NEWS FEATURE: `Faith-based’ schools touted for nation’s inner cities

c. 1997 Religion News Service PHILADELPHIA _ John DiIulio’s favorite teaching assignment isn’t at Princeton University, where he’s a professor of politics. It’s at a Gesu School, a Roman Catholic elementary school in the heart of a depressed inner-city neighborhood. Here at the Gesu, DiIulio teaches American government to eighth-graders, using the same textbook he […]

c. 1997 Religion News Service

PHILADELPHIA _ John DiIulio’s favorite teaching assignment isn’t at Princeton University, where he’s a professor of politics. It’s at a Gesu School, a Roman Catholic elementary school in the heart of a depressed inner-city neighborhood.

Here at the Gesu, DiIulio teaches American government to eighth-graders, using the same textbook he uses to teach Princeton freshmen.


“There are a lot better students here than at Princeton,” DiIulio joked Wednesday (Dec. 3) during a symposium at the school on the subject of”faith-based”education.

DiIulio has become a leading proponent of “faith-based” private education as the solution to the woes facing urban schools and his Princeton influence brought some of America’s best-known political movers and shakers to Gesu, including “virtues czar” William Bennett, “Primary Colors” author Joe Klein and Tim Russert from “Meet the Press,” who moderated a panel discussion on the subject.

The speakers praised Catholic education for its track record in urban areas, bemoaned the political opposition over school vouchers and criticized public school teachers unions.

Even as the panel engaged in a down-to-earth discussion about urban education, DiIulio was looking past the constitutional roadblocks of federal aid to religious institutions to ways to gain private backing for faith-based inner-city schools.

“There are issues of church and state, and then there are issues of religion and society,” DiIulio said. “There is no reason in the world why the corporate sector and philanthropic sector can’t immediately step up to the plate and support these schools.”

In the coming months DiIulio will launch an initiative to convince 500 American corporations to give $20,000 apiece to support private urban schools, creating a pool of $10 million to be divided among 10 exemplary faith-based schools.

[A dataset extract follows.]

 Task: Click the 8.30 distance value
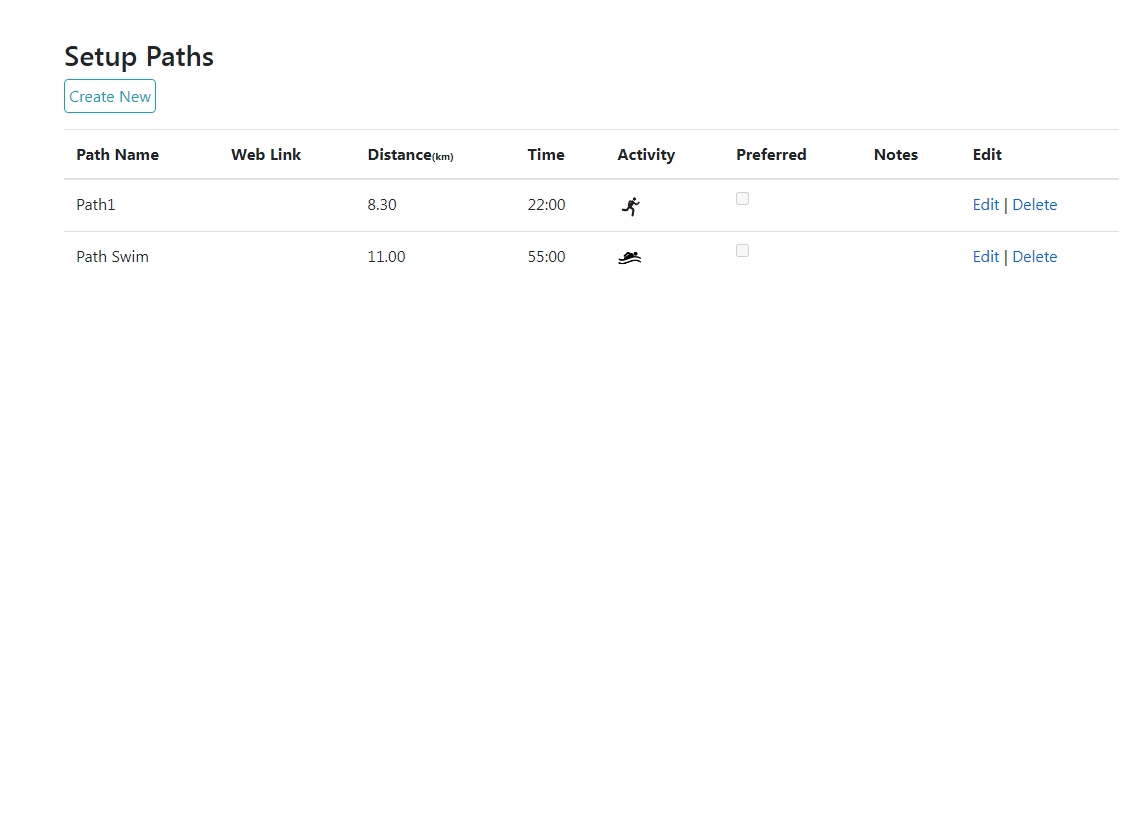pos(382,205)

The effort will be sponsored by The Manhattan Institute, a conservative think tank, where DiIulio is a fellow.


“There is something transforming in the life of a child where the approach is `God loves you and has something better in store for you, and we are here to deliver that,'”DiIulio said.

Bennett, former Secretary of Education sometimes mentioned as a Republican candidate for president, expressed frustration that successful schools like Gesu face financial challenges.

“Schools like this save lives,” said Bennett. “Why should schools like this have to struggle to survive?”

Gesu was scheduled to be closed in 1993, but its trustees raised $4 million to keep it open. The 415-member student body is 98 percent black, and just 18 percent Catholic. More than 65 percent of the students come from single-parent households.

Yet 95 percent of Gesu students graduate, and 59 percent go on to college. It costs the school $3,100 annually to educate a child, compared with $7,000 a year for the Philadelphia public schools. Annual tuition at Gesu is $1,500.

The Rev. Eugene Rivers of Boston’s Ten-Point Coalition, one of the panelists, recalled the importance of religious schools when he grew up on the streets of Philadelphia.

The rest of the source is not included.